Por OLGARIA MATOS*
Reflexões sobre a crise da Universidade contemporânea.
A Universidade contemporânea se encontra em crise genealógica e de transmissão de seus valores fundacionais, de sua autonomia e da solidariedade geracional que formavam as matrizes intersubjetivas da identidade profissional e institucional.
A desqualificação dos modos de ordenação anteriores de autodeterminação e avaliação acadêmica pela ideia de gestão e sua visão utilitária da instituição e do conhecimento que ela produz faz tabula rasa da passagem geracional: “ todos os atos profissionais são fragmentados, racionalizados e prescritos por outras instâncias que não são as dos próprios ofícios[…]. Práticas gestionárias são exigidas, devendo ser incorporadas aos atos profissionais”.[i]
Suas formas de chantagem se expressam na ideia que todas as reformas são para otimizar a produtividade, de maneira a que cada um deve produzir para “fazer melhor”, sem se interrogar sobre sua finalidade, perdendo-se a substância do que constitui um valor: “ o que conta é cumprir metas de avaliação, manter financiamentos e não o interesse da pesquisa, o que traz novas aberturas. Se o pesquisador não for citado, ele não é produtivo […]. Os mais bem-sucedidos não são avaliados pela coragem de pensar, mas pela publicidade e pelo espetáculo, como se, se não se avaliassem os pesquisadores, eles não seriam capazes de produzir”.[ii]
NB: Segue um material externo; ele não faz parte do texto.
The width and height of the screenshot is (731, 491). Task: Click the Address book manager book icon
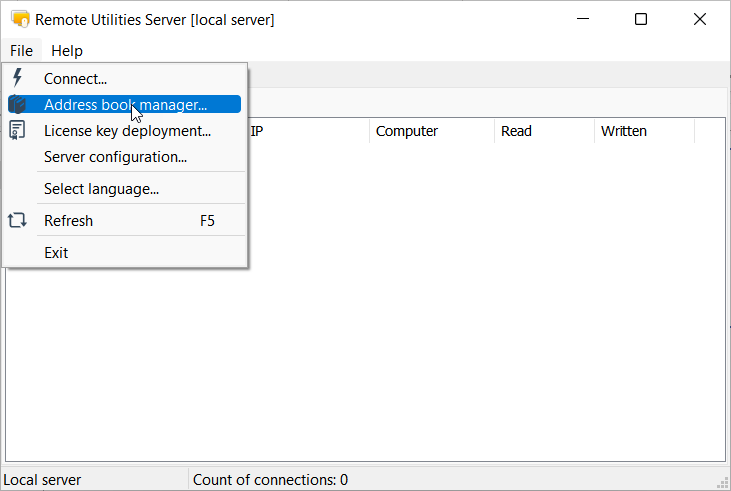tap(17, 104)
Tais circunstâncias operam como transtornos que afetam as Universidades e que se manifestam na permanente mudança de programas e projetos: “Em um movimento recursivo, a desinstitucionalização amplifica o deslocamento dos sujeitos de seus pertencimentos, e estes, por sua vez, amplificam os processos de desinstitucionalização […]. Confrontamo-nos a poderosos movimentos de deslegitimação [ dos saberes transmitidos, das formas de reconhecer competências, da autoridade intelectual] que tomam a forma da expropriação, pelo gerenciamento, e da gestão[…]. Estas modalidades de organização das relações no interior dos coletivos institucionais mobilizam a destruição da experiência anterior […], os processos de historicização sendo justamente a condição de apropriação subjetiva e de identificação”.[iii]
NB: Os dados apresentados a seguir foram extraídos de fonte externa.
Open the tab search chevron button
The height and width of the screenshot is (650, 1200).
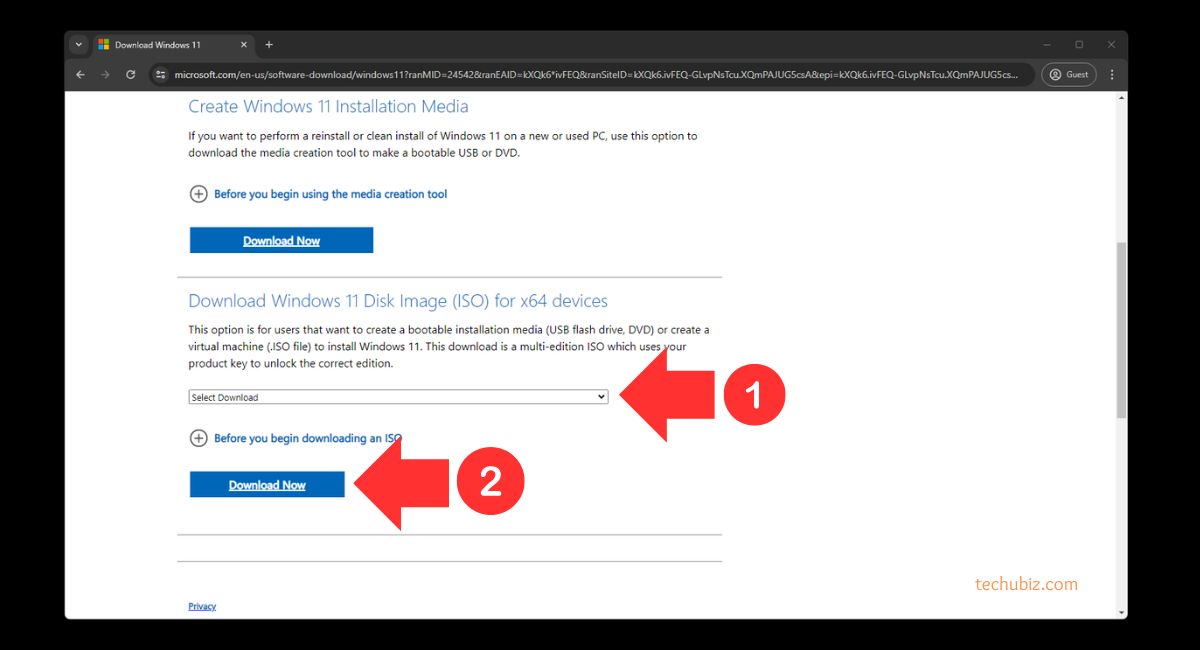pyautogui.click(x=79, y=45)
As reestruturações radicais na Universidade e a perda da centralidade do professor-pesquisador destroem os equilíbrios instituídos entre os membros da Universidade e sua cultura. A perda da autonomia resulta no eclipsamento da autoridade universitária. À distância das noções de poder, força e violência, a verdadeira autoridade não tem poder, ela suscita um sentimento de confiança e proteção, o sentimento, a experiência e o reconhecimento de um bem recebido, por isso sua natureza é espiritual. Por isso, onde se atesta poder, não poderia haver autoridade, pois esta evoca um misto, historicamente constituído, de civilidades tradicionais e disposições modernas que haviam permitido até agora uma neutralização de grande parte do “horror econômico”[iv].
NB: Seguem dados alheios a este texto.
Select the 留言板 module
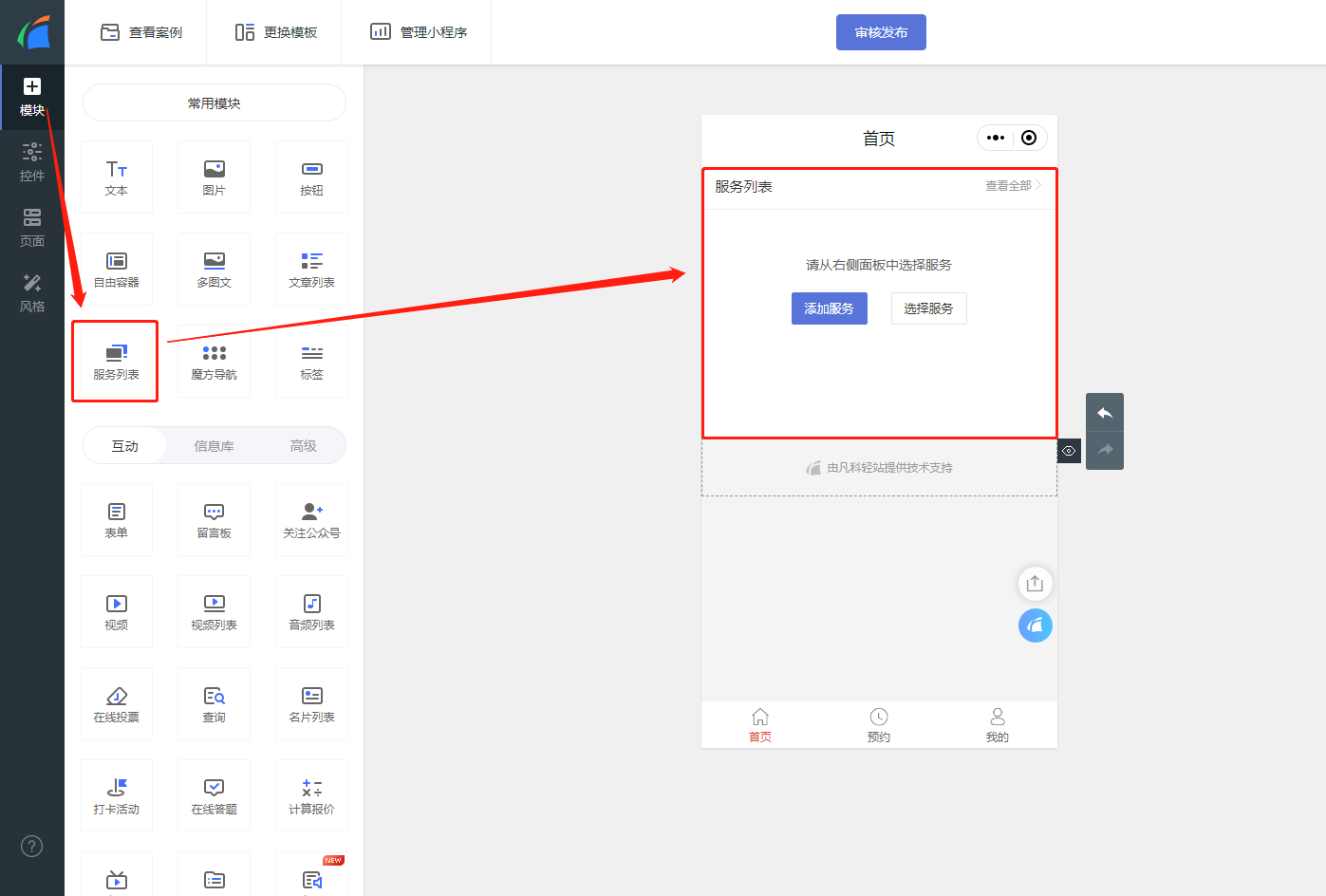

O declínio da autonomia universitária pode ser encontrado no desaparecimento do ideário humanista que valorizava a formação cultural e política do Espírito. Hoje, a “formação continuada” do professor e o “acompanhamento docente” – à parte a ideia de nunca se atingir a maturidade, o estado de minoridade perpétua a que se é submetido – correspondem à subordinação a uma mudança incessante, a profissionalização formando paradoxalmente para a desprofissionalização, forçados que serão os indivíduos a trocar diversas vezes de profissão durante a vida, mudanças consideradas “aptidão para romper, sem pesar nem remorsos, todos os laços que podem unir um homem a um lugar, a uma cultura e a outros seres humanos.[…]. A incapacidade de amar e as disposições à ingratidão são a essência do que hoje se entende por ‘ liberdade’”.[v]
Mitigada a autonomia, a Escola e a Universidade perdem sua natureza de Bildung, de formação como processo geral de humanização da vida, o que não advém na solidão, mas justamente através de relações, de bons e maus encontros , a formação sendo propriamente dar forma aos encontros que fizemos na Escola e na Universidade, como também “faz parte da Bildung o abandonar a família, a língua que falamos em casa, aquela que a criança aprende com a mãe, a língua cheia de afetividade, sem universalidade, com respeito à qual dá-se um salto quando se entra na Escola, salto que é um trauma necessário à humanização, à desmaternalização da língua no encontro com a língua do alfabeto e da gramática[…]. A dificuldade de aprendizado nessa fase da vida é por vezes resistência contra este afastamento da ‘ língua materna’ da família até que se dê o corte simbólico, a necessidade de se separar de um saber próximo demais para aceder ao saber mais longo da língua alfabética. É essa perda que permite o acesso ao conhecimento”.[vi]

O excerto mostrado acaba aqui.